工業化多層階住宅は今、9階建ての時代へ

2016年10月29日 19:54

都市部を中心に住宅が「高く」なっている。「高く」といっても価格の問題ではなく、多層化が加速しているのだ。

 その一番の理由に挙げられるのは、2015年1月に施工された相続税の改正だ。この税改正によって相続税課税対象が拡大されたことで、相続税課税評価額が大幅に引き下げられる二世帯住宅や賃貸併用住宅・店舗併用住宅への需要が増加しており、それに伴って、限られた土地を有効活用できる多層階住宅への注目が飛躍的に高まった。

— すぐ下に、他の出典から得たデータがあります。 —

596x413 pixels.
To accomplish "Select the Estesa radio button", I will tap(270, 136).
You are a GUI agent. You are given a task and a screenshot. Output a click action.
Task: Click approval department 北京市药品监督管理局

 多層階の需要が伸びているもう一つの理由は「収入を生む」住宅を求める人が増えていることだ。近年、所得の伸び悩みや将来的な年金受給に対する不安などを背景に、不動産を有効に利用して収入型の住宅を勧める業者が増えている。これに呼応するように、若い世代を中心に、親世帯と二世帯同居し、自宅と店舗や賃貸併用の多層階住宅を新築していわゆる不労所得を確保しつつ、住宅ローンも家賃収入で賄おうとする動きが増えている。

 将来の相続税の対策をしつつ、資産も有効に活用できて一石二鳥というわけだ。

 大手住宅メーカーは今、こぞってこの分野に力を入れており、大和ハウス工業株式会社では重量鉄骨ラーメン構造による5階建てまでの多層階住宅「skye~スカイエ~」、積水ハウスでは、設計自由度の高い同社独自のβシステム構法を用いた4階建てまでの多層階住宅商品「ビエナ」「べレオプラス」などを発売しているが、いずれも人気と高い評価を得ているようだ。

 多層階住宅の販売で40年の実績を持つパナホームはこの分野にとくに積極的で、先日、ついに重量鉄骨ラーメン構造による工業化住宅では最高となる9階建て多層階住宅「Vieuno9」(ビューノナイン)を開発し、来年1月15日からの新発売について発表した。

 「Vieuno9」は、9階建てまで対応できる新しい鉄骨架構体をバリエーションに追加したことで、これまで同社が展開してきた多層階住宅の「Vieuno(ビューノ)」シリーズに比べて空間対応力が大幅に向上しており、店舗や事務所用途に適した1階最大4mの天井高や、より広い柱間隔を実現。狭小敷地向けには無足場工法を進化させ、施工性・耐久性・デザイン性も各段にアップさせている。同社は、3階建て以上の多層階事業を新築請負事業の牽引役として、2018年度に受注高1000億円を目指す。

 多層階住宅のメリットは大きいが、当然、デメリットもある。

 収入型住宅の場合はとくに、店子や入居者が入らないというリスクや家賃の滞納、入居者によるトラブル等々の他、修繕コストも考えておく必要がある。家賃収入だけをあてにしてローンの返済を考えていると四苦八苦する羽目にもなりかねない。リスクヘッジもきちんと考えておくことも重要だ。(編集担当:松田渡)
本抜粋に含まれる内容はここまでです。